■ DIRECTIONS ■
Rewrite the stretch of data from the line containing "You are a computer-use" through the end of the data, replacing "terrain" with "landscape" and leaving everything else unchanged. Omit the pictures from your answer.

— start —

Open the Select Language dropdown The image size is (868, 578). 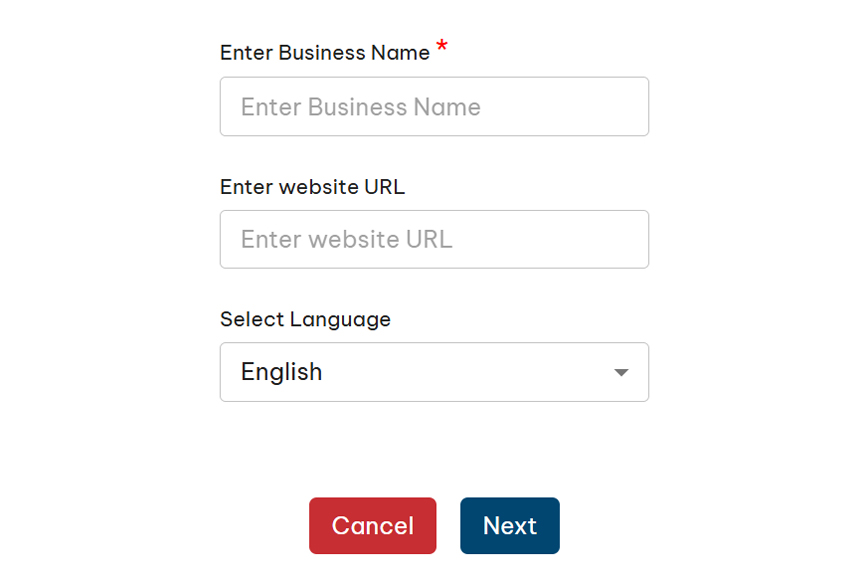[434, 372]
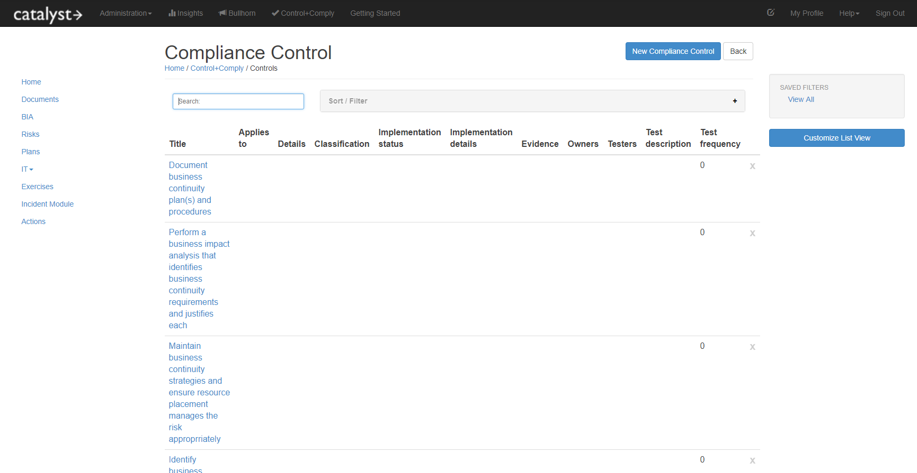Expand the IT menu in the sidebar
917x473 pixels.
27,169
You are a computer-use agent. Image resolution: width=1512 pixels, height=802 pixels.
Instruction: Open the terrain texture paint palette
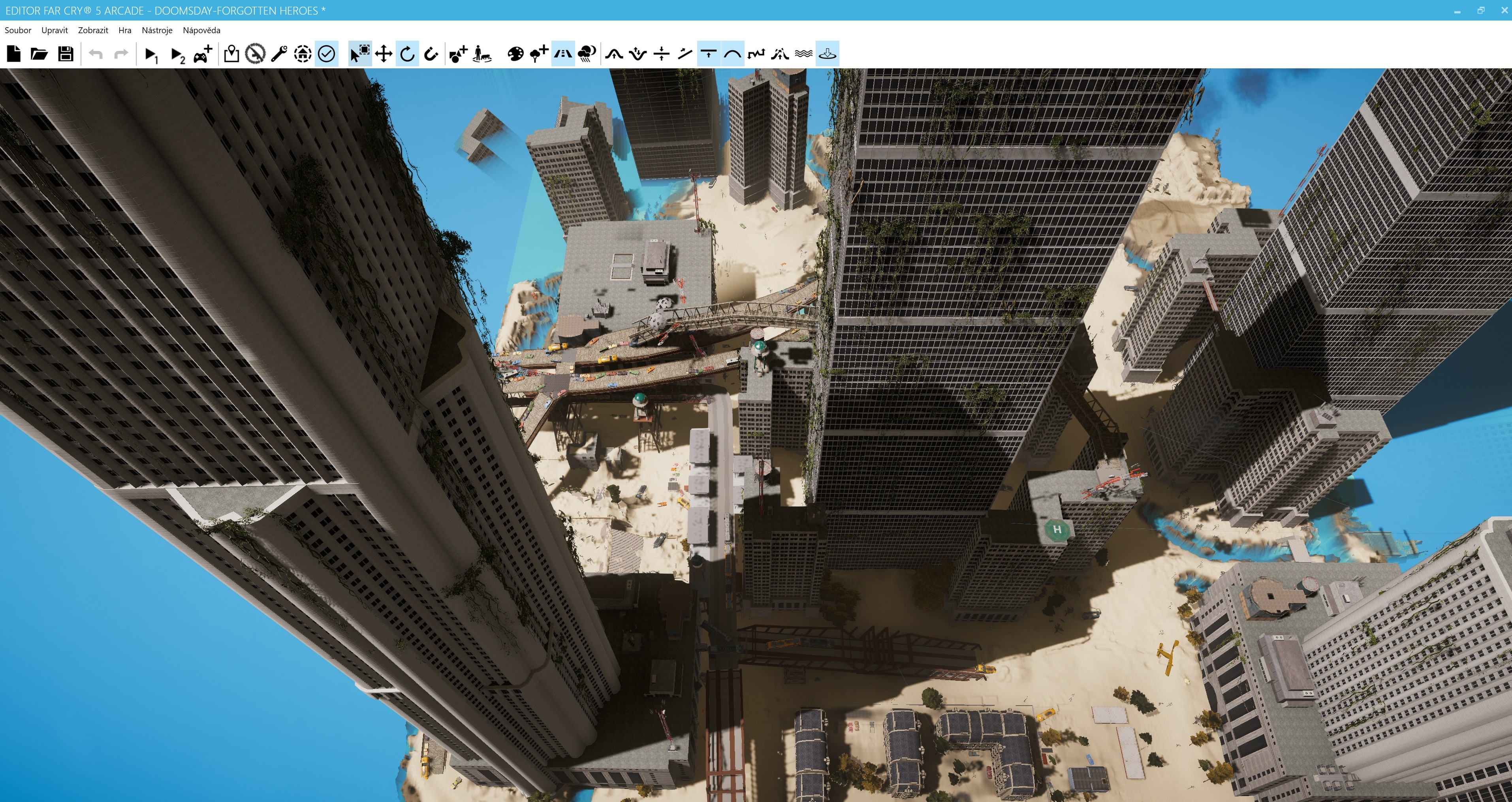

— end —

■ COMPLETED EXERCISE ■
You are a computer-use agent. Image resolution: width=1512 pixels, height=802 pixels.
Instruction: Open the landscape texture paint palette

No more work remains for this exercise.